Your task> Return the lines of the data below in which the string "computer" occurs.

Given data>
+++++
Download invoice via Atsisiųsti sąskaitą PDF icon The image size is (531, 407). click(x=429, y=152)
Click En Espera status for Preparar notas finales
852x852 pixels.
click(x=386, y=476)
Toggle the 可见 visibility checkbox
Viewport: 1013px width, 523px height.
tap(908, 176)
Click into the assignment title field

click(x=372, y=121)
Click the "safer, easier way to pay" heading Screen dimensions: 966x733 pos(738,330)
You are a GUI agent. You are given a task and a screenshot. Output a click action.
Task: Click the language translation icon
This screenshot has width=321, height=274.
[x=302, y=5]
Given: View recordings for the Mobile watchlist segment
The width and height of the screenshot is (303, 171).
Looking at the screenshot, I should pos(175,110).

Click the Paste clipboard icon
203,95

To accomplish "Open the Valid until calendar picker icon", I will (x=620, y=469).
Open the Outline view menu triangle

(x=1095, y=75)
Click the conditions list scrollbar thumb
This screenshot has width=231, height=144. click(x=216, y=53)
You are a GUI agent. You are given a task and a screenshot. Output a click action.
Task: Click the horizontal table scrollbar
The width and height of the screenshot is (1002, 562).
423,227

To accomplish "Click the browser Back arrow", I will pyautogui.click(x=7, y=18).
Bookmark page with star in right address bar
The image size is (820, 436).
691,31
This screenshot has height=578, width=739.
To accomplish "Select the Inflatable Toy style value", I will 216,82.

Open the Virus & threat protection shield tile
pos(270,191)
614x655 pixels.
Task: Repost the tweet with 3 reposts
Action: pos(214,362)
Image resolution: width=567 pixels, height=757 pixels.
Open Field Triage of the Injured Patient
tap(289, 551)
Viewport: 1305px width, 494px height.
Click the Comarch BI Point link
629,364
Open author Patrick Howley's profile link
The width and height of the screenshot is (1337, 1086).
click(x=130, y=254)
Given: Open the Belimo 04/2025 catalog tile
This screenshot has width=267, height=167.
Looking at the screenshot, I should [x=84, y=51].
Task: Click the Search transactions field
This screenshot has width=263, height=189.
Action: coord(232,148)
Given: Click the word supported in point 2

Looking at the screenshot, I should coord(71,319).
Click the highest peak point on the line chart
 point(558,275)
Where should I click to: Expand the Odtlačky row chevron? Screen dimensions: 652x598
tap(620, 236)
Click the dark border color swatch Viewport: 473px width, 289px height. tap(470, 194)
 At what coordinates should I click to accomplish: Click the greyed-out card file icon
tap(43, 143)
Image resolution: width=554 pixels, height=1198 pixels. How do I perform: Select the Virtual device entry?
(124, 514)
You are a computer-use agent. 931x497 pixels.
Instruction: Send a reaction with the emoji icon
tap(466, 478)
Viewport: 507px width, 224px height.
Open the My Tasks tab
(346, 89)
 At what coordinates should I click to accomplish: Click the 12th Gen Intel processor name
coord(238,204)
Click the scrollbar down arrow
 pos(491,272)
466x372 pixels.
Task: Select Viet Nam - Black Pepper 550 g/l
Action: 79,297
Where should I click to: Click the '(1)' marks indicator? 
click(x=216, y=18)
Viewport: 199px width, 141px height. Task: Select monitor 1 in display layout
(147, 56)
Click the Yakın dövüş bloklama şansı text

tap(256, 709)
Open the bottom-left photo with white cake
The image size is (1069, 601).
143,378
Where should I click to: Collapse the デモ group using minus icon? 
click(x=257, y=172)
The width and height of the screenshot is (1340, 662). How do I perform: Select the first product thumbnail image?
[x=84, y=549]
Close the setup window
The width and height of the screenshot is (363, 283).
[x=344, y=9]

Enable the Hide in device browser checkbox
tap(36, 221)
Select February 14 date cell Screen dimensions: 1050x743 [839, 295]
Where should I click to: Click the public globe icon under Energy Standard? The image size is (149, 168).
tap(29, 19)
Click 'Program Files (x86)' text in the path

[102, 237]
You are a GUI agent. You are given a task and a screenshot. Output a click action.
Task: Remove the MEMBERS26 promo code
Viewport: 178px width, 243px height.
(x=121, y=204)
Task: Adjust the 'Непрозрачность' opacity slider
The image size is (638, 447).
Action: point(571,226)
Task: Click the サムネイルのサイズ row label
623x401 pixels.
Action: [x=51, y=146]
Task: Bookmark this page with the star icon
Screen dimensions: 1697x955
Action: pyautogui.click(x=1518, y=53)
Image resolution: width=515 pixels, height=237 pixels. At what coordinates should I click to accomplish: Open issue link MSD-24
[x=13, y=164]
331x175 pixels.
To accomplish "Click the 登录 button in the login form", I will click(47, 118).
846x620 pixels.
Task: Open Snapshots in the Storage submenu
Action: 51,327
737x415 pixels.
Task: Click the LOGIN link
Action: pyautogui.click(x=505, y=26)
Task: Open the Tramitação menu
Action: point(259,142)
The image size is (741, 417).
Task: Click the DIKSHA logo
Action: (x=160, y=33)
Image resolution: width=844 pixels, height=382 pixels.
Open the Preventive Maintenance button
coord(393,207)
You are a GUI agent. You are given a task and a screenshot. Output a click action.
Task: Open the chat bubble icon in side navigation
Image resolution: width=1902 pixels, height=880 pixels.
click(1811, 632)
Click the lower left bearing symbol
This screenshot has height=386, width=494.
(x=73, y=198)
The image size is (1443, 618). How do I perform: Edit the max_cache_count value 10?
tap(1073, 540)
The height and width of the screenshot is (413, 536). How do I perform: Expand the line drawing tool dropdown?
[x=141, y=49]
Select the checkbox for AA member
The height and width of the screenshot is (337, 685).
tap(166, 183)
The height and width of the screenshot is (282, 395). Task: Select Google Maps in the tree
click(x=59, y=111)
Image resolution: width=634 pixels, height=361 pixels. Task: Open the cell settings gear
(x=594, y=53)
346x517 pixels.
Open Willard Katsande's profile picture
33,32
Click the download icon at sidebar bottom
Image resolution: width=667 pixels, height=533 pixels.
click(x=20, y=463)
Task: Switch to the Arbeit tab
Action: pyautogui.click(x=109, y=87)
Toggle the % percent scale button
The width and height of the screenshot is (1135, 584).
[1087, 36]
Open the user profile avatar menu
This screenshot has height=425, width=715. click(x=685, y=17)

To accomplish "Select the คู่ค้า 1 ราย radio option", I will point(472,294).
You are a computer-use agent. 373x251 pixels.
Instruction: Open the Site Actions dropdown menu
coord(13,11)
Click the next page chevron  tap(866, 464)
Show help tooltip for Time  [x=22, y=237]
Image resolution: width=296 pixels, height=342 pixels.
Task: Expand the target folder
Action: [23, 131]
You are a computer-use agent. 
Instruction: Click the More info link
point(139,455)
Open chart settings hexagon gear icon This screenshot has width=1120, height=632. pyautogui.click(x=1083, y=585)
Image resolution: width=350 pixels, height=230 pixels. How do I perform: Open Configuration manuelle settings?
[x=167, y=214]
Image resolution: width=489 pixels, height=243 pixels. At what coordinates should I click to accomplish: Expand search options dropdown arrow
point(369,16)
+++++
Final answer>
You are a computer-use agent. 931x497 pixels.
You are a computer-use agent. 373x251 pixels.
You are a computer-use agent. 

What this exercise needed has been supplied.